Si nous regardons à présent vers la place St Lambert, nous voyons un second bâtiment, séparé du premier par une sorte d'allée piétonnière. Si ce bâtiment présente dans sa partie inférieure une façade arrondie, celle-ci se prolonge en hauteur par une structure anguleuse qui fait songer à la gueule grande ouverte d'un squale. Tout le haut de ce bâtiment semble couvert par ce qui ressemble à la toiture des tribunes d'un stade de football, exception faite, en son centre, de quelque chose qui a tout l'air d'un énorme carton à chapeau gris qu'un géant aurait posé là sans raison. Vu de derrière, là où l'on voit quelques beaux bâtiments, ce «carton à chapeau» paraît encore plus saugrenu.
Derrière les deux bâtiments dont il vient d'être question, sur les toits d'autres grands bâtiments construits par en-dessous, ont été réalisées de petites résidences unifamiliales. À l'origine, des jardins paysagers dits «jardins suspendus» avaient été conçus là pour être accessibles au public, offrant aux piétons un délicieux havre de paix en plein coeur de la ville. Des passerelles auraient permis, en outre, de se déplacer d'un toit-terrasse à l'autre, en enjambant les voiries formant la croix St Michel. Hélas ! Il apparut très vite que tout cela avait été si mal pensé que cet endroit allait devenir rapidement très sale et dangereux. Tous les jardins dits suspendus furent donc fermés et, désormais, pour rentrer chez eux dans cet endroit désert, les quelques habitants du lieu doivent ouvrir de lourdes grilles bien peu avenantes. En somme, ils jouissent désormais de leur calme liberté à l'abri de solides barreaux...

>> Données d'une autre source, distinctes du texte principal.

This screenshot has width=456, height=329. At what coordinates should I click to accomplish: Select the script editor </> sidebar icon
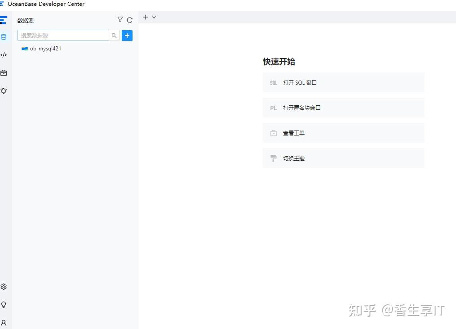(4, 54)
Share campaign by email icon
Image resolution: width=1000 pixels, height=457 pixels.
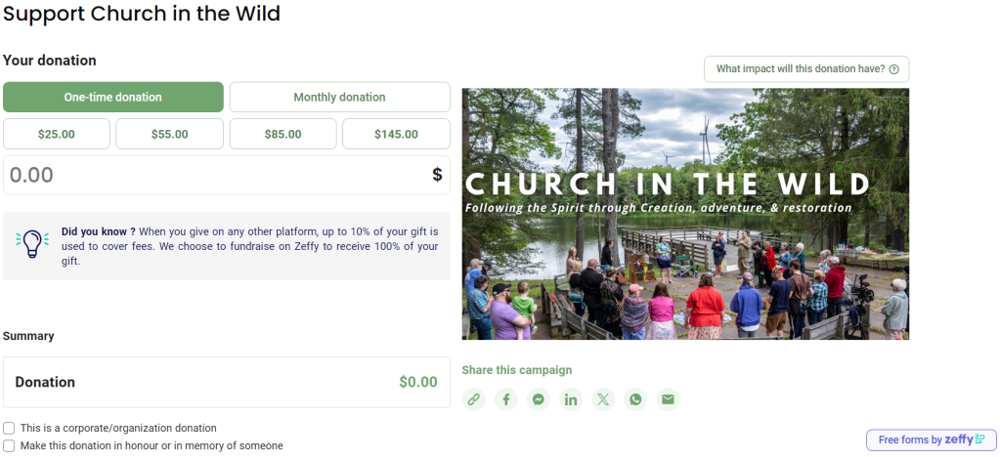click(668, 398)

Si la partie résidentielle de ce nouveau «quartier» fut donc un ratage complet, on ne peut pas dire mieux de sa partie commerciale. Les voiries de la «croix St Michel» ouvertes à tous vents, n'ont jamais offert la protection climatique que les clients recherchent désormais dans les grands centres commerciaux. Faute de clients, les commerces fermèrent donc petit à petit pour être remplacés par d'autres, tout aussi éphémères. L'échec commercial de cet ensemble est tout particulièrement criant lorsqu'on compare le nombre des passants à cet endroit avec les foules que draine le centre commercial réalisé dans les anciens bâtiments du Grand Bazar dont les façades furent fort heureusement conservées et embellies. À vrai dire, cette magnifique galerie est le seul endroit de la place St Lambert dont l'architecte Strebelle ne se soit pas occupé !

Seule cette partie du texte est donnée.